In het westen hebben de neo-liberalen de postpolitiek ingevoerd : economische experts deden het casinokapitalisme draaien en plunderden het buitenspel gezette volk. Links en rechts deden er niet meer toe. Iedereen was blijkbaar akkoord. Het systeem crashte en nu bevinden we ons letterlijk in de ‘post’-fase. De zakken zijn gevuld. De staat mag terug op de voorgrond komen. Maar de leiders weten van geen hout pijlen maken, want ze weten niet eens of ze links of rechts zijn.

Alleen is het in België nog wat erger. Omdat de ingewikkeldheid van haar communautaire structuren effectief experts nodig heeft om het land te leiden, hetgeen onmogelijk geworden is voor gewone politici, is België niet alleen een surrealistisch, maar ook een postmodern land. Het ‘einde van de geschiedenis’ en de ‘val van het ijzeren gordijn’ vonden in ons land al plaats in 1830. Marx was er zelf verwonderd over.

Men heeft het Leterme en co genoeg verweten : dat ze niet meer ingewijd waren in het Brussels-Belgisch netwerk.

Welnu, wanneer het systeem ‘te moeilijk’ is geworden voor gewone politici, die ons vertegenwoordigen, en nood heeft aan experts, die wij niet verkozen, dan moet het systeem dringend aangepast worden.

Dus dankzij onze communautaire strubbelingen hoeven wij niet bij de wereldeconomische pakken te blijven zitten en kunnen we voluit gaan voor politieke vernieuwing.

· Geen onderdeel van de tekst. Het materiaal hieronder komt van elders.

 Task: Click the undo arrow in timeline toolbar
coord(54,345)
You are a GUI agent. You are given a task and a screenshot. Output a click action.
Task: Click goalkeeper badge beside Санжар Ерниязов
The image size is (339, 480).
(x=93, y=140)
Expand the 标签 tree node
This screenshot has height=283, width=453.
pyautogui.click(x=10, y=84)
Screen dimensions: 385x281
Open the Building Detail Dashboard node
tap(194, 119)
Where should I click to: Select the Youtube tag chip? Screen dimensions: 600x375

In tijden van angstige stagnatie zal deze Vlaamse politieke bedrijvigheid bovendien aanstekelijk werken en zullen we onze buren op ideeën brengen.

Waarom nu ?

Nog een tweede antwoord : omdat de gewone staatshervorming te geleidelijk gaat en het establishment teveel de tijd geeft om zich te adapteren en Vlaanderen te recupereren, is het revolutionair elan hoogst noodzakelijk.

DUS :

Omdat deze nieuwe republiek een antwoord moet trachten te bieden op de nieuwe sociale problemen : zoals op de toenemende onmacht van de overheid en op de globalisering door dichter bij het volk te staan ; zoals op de impact van het casino-kapitalisme en het verval van onze verzorgingsstaat door resoluut voor een hyperborreïsch sociaal model te kiezen ; zoals op de verdergaande pogingen van het Brusselse kapitalistische establishment om België uit te melken door hen te verbannen.

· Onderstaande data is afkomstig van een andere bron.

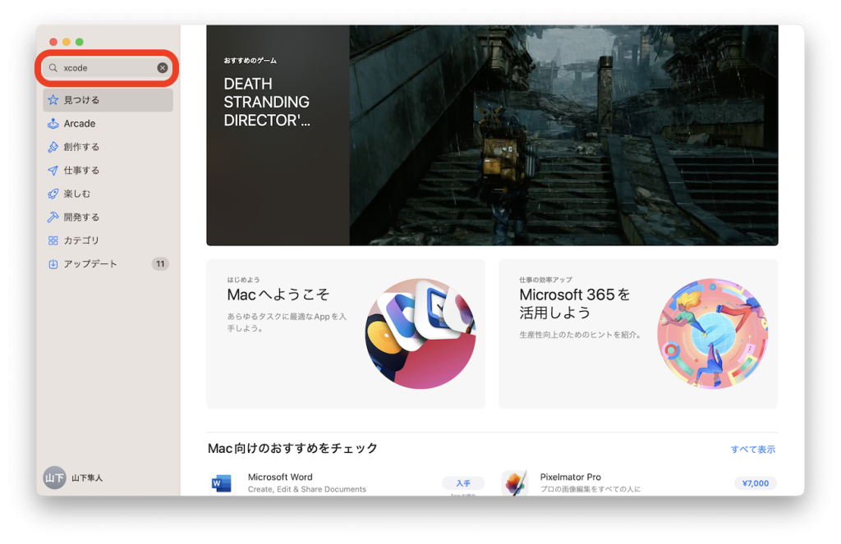841x544 pixels.
Task: Select the 見つける star icon
Action: pyautogui.click(x=53, y=100)
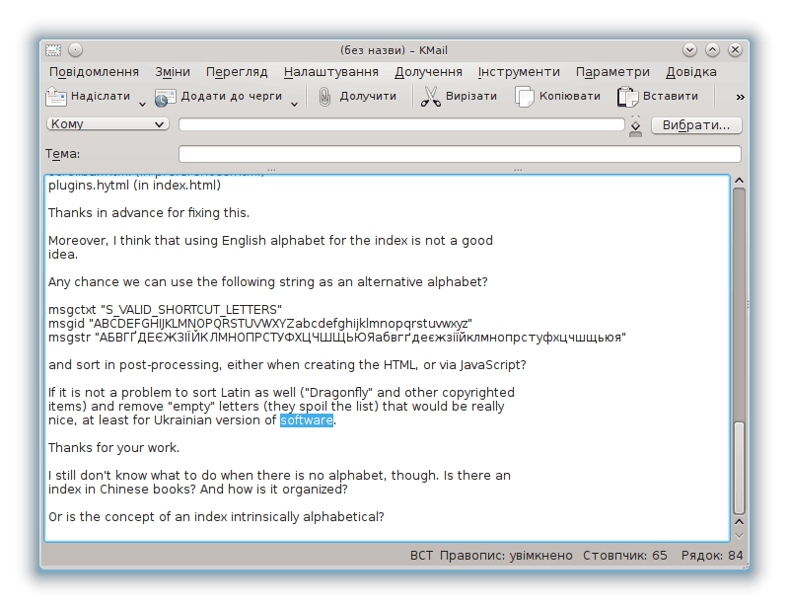The height and width of the screenshot is (609, 789).
Task: Expand the Додати до черги dropdown arrow
Action: (x=294, y=103)
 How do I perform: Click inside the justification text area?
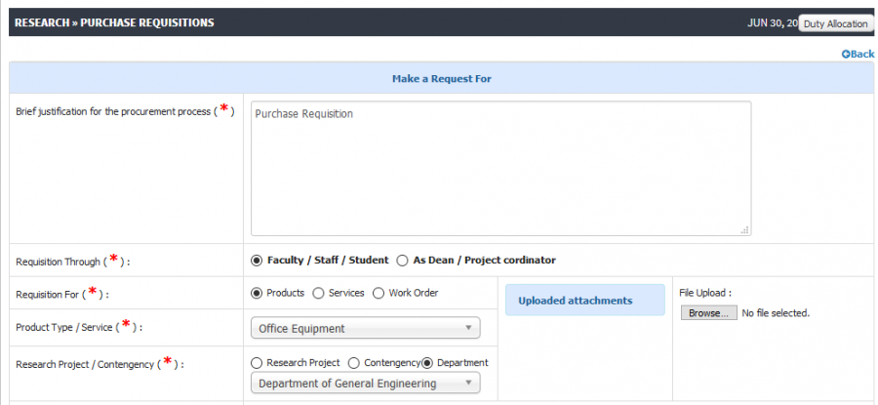pos(500,168)
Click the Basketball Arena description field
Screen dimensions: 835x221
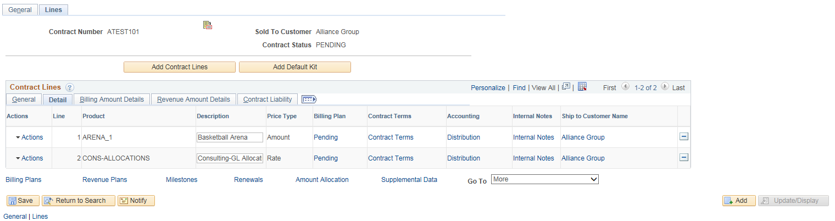coord(230,137)
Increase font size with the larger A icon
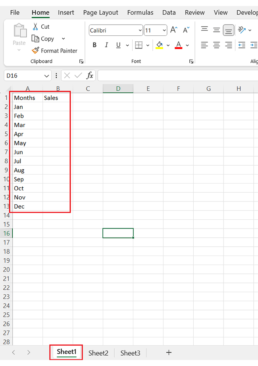Viewport: 258px width, 366px height. [x=174, y=30]
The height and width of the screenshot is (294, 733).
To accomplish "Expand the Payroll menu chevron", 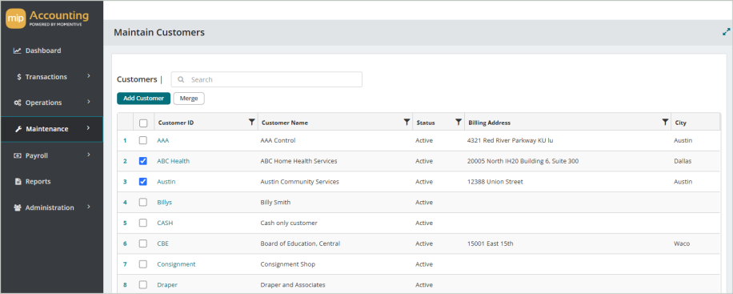I will (88, 155).
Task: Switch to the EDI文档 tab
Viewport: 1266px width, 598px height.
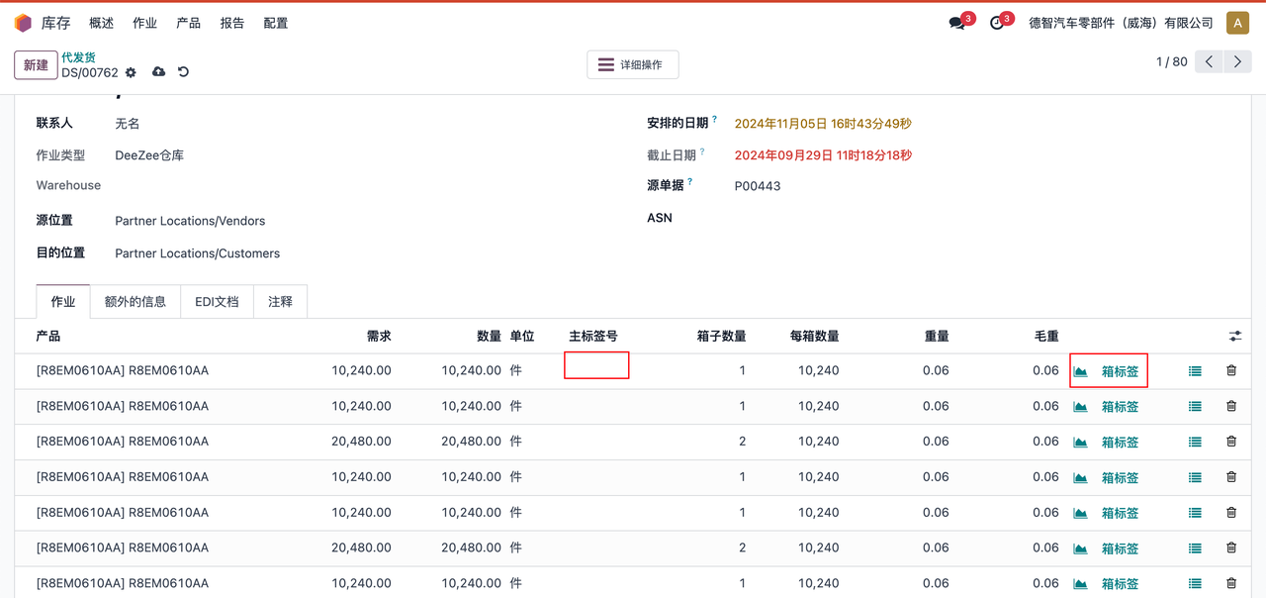Action: click(217, 302)
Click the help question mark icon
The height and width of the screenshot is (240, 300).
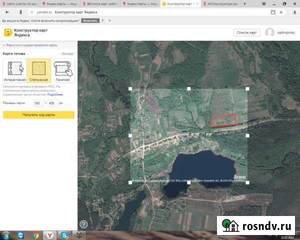tap(84, 224)
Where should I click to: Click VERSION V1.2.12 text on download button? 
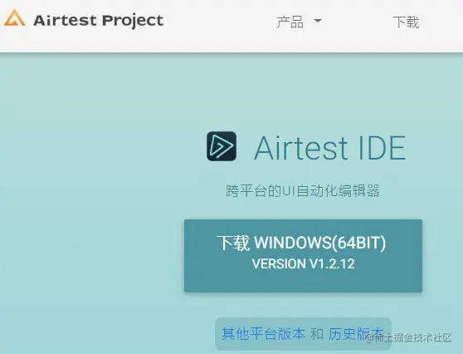(303, 263)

Omdat Vlaanderen zijn verleden van gekoloniseerde slechts te boven kan komen door het democratisch deficit aan te pakken door de democratie te verdiepen en de parlementaire vertegenwoordiging aan te vullen met een direct-democratische onderbouw.

Omdat de Vlaamse republiek tegelijk de nationale soevereiniteit relativeert en naar Europa kijkt, als opstap naar een wereldregering, maar tegelijk van het ondemocratische en asociale Europa de grootste tegenstand moet verwachten, dient het front te vormen met andere lidstaten en regio’s en kan het juist toonaangevend worden in Europa én dus in de wereld !

Om al deze redenen prefereert N*A*O*, de Naamloze Achter Ons, het Nihilistisch Anarchistisch Offensief, voor het onafhankelijke Vlaanderen de door Koenraad Elst gesmede republieksnaam ‘Dietse Direct Democratische Republiek’ ofte ‘DDDR’ [1] - [2].

 Aldus sprak N*A*O*,

‘Eerste Waalse Bergrede’,

Waterloo, 4 maart 2009

[1] In : Sanctorum, o.c.

[2] Voor Wallonië, de naaste buur waarmee het nieuwe Vlaanderen goede betrekkingen en een intense solidariteit dient te ontwikkelen, opent zich hiermee de mogelijkheid om zich broederlijk tot WDDR uit te roepen.